** start EXTRACTED INFORMATION **

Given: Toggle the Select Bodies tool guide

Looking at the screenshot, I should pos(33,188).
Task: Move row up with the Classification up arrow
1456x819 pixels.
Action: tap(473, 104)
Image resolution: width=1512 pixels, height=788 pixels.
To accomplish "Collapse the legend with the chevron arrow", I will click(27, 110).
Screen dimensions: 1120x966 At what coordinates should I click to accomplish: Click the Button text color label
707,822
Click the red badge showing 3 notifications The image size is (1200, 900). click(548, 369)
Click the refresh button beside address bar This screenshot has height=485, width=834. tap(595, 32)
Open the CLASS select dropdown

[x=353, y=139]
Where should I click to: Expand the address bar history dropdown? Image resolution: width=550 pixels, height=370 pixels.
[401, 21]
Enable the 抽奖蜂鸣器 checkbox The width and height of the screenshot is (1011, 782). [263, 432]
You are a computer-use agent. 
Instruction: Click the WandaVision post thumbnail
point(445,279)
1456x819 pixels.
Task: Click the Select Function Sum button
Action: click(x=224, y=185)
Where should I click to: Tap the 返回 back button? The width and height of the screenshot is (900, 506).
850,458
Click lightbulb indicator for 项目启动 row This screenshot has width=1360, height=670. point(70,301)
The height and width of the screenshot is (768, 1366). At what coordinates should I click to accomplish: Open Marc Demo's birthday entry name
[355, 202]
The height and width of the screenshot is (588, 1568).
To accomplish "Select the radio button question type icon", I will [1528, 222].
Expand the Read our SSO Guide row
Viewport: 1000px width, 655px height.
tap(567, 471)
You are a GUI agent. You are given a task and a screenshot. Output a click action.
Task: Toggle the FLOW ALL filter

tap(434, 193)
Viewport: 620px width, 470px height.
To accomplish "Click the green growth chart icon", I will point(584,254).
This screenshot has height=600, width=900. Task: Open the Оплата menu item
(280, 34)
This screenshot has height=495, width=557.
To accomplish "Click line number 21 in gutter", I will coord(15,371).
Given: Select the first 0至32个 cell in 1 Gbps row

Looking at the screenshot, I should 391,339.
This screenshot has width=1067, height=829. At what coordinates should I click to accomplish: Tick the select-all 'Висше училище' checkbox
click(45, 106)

** end EXTRACTED INFORMATION **

EXERCISE PROMPT: Copy out every item above verbatim, keeping each line, character, and line break unchanged.

ANSWER TO THIS EXERCISE:
Given: Toggle the Select Bodies tool guide

Looking at the screenshot, I should pos(33,188).
Task: Move row up with the Classification up arrow
1456x819 pixels.
Action: tap(473, 104)
Image resolution: width=1512 pixels, height=788 pixels.
To accomplish "Collapse the legend with the chevron arrow", I will click(27, 110).
Screen dimensions: 1120x966 At what coordinates should I click to accomplish: Click the Button text color label
707,822
Click the red badge showing 3 notifications The image size is (1200, 900). click(548, 369)
Click the refresh button beside address bar This screenshot has height=485, width=834. tap(595, 32)
Open the CLASS select dropdown

[x=353, y=139]
Where should I click to: Expand the address bar history dropdown? Image resolution: width=550 pixels, height=370 pixels.
[401, 21]
Enable the 抽奖蜂鸣器 checkbox The width and height of the screenshot is (1011, 782). [263, 432]
You are a computer-use agent. 
Instruction: Click the WandaVision post thumbnail
point(445,279)
1456x819 pixels.
Task: Click the Select Function Sum button
Action: click(x=224, y=185)
Where should I click to: Tap the 返回 back button? The width and height of the screenshot is (900, 506).
850,458
Click lightbulb indicator for 项目启动 row This screenshot has width=1360, height=670. point(70,301)
The height and width of the screenshot is (768, 1366). At what coordinates should I click to accomplish: Open Marc Demo's birthday entry name
[355, 202]
The height and width of the screenshot is (588, 1568).
To accomplish "Select the radio button question type icon", I will [1528, 222].
Expand the Read our SSO Guide row
Viewport: 1000px width, 655px height.
tap(567, 471)
You are a GUI agent. You are given a task and a screenshot. Output a click action.
Task: Toggle the FLOW ALL filter

tap(434, 193)
Viewport: 620px width, 470px height.
To accomplish "Click the green growth chart icon", I will point(584,254).
This screenshot has height=600, width=900. Task: Open the Оплата menu item
(280, 34)
This screenshot has height=495, width=557.
To accomplish "Click line number 21 in gutter", I will coord(15,371).
Given: Select the first 0至32个 cell in 1 Gbps row

Looking at the screenshot, I should 391,339.
This screenshot has width=1067, height=829. At what coordinates should I click to accomplish: Tick the select-all 'Висше училище' checkbox
click(45, 106)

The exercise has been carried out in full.